Au-delà des erreurs stratégiques, il y a des raisons structurelles à la fragilité syndicale. Les jeunes sont de moins en moins attirés par le syndicalisme, à la fois par désintérêt pour le militantisme, mais aussi parce que l’image des organisations est écornée par des scandales. Au Québec par exemple, une commission d’enquête indépendante a mis en évidence des liens entre les syndicats du secteur de la construction et le crime organisé. Du coup, le gouvernement a engagé un bras de fer au début de l’automne. Mais à la différence du pouvoir fédéral, l’objectif de Québec est moins de casser les syndicats que d’en assainir le paysage. Les syndicats de la construction ont le monopole de l’embauche et décident de l’organisation du travail sur les chantiers. « J’ai vu un jeune travailleur se faire tabasser parce qu’il ne voulait pas quitter un chantier. J’ai vu un chantier sur la rive nord [de Montréal] où un gars est parti en ambulance », confiait en octobre au Journal de Montréal la ministre du Travail du Québec, Lise Thériault.

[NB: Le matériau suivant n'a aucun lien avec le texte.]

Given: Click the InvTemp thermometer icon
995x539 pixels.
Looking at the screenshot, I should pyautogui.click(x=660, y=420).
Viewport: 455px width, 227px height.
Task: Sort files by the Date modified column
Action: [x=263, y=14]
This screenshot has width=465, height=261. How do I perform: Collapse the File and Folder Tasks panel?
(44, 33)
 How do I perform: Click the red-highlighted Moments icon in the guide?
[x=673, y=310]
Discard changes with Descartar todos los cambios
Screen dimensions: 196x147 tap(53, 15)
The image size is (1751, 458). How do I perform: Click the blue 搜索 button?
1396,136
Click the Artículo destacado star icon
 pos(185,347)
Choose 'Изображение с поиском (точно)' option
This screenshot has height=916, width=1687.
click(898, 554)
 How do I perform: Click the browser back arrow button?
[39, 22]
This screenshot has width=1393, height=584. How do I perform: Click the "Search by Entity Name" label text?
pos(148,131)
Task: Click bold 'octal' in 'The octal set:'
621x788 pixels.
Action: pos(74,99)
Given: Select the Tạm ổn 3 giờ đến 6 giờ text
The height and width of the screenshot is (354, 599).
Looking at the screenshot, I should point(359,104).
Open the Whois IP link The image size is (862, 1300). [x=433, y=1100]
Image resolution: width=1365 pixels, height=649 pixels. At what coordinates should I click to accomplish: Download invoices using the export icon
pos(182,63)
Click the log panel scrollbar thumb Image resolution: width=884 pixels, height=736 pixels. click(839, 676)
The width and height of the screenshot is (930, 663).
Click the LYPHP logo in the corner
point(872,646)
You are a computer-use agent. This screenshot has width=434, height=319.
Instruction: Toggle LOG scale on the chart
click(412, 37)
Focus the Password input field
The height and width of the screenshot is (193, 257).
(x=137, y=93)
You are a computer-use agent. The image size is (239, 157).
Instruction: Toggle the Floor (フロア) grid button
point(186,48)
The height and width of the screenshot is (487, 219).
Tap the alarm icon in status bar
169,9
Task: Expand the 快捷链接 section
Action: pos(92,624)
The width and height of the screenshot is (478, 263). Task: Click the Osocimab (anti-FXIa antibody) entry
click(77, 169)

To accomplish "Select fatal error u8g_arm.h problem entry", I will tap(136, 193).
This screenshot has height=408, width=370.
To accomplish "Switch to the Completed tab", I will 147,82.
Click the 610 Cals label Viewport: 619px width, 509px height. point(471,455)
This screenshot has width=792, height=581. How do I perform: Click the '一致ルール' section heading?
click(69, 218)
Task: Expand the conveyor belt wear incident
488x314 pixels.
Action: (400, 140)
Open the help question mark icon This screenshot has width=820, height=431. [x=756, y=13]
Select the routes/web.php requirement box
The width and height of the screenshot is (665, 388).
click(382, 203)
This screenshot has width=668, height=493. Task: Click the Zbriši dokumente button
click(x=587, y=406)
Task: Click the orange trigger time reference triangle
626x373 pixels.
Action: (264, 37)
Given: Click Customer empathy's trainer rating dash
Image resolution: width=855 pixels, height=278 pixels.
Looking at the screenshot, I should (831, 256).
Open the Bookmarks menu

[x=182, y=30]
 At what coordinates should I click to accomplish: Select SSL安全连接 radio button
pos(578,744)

Outre cette image déplorable dans certains secteurs, « les syndicats ont du mal à renouveler leur discours sociopolitique, accroché pour beaucoup aux Trente Glorieuses et à un certain passé de la réalité du travail, alors que le marché a connu des mutations importantes ces vingt dernières années », note Jean Charest. Dans une interview accordée avant de prendre sa retraite au quotidien montréalais Le Devoir, il y a quelques mois, Claudette Carbonneau, la présidente de la Confédération des syndicats nationaux, l’un des deux plus grands syndicats de la Belle Province, s’est voulue optimiste : « Il y a une montée de la droite, mais cela ne signifie pas que nous sommes à genoux. » Reynald Bourque abonde dans le même sens : « Ce tournant aura sans doute comme conséquence un renouvellement des stratégies des grands syndicats du secteur public pour assurer la protection des intérêts de leurs membres. » Son collègue Jean Charest est plus sceptique : « Demain, n’importe quel syndicat en négociation se posera la question : « Vaut-il la peine de tenter un vote de grève sachant que nous ne pourrons probablement pas l’exercer plus de 24, 48 ou 72 heures ?” »

32 % C’est le taux de syndicalisation au Canada en 2010.

Il était de 40 % au Québec (contre 49,7 % en 1992).

Source : ministère des Ressources humaines et du Développement des compétences du Canada.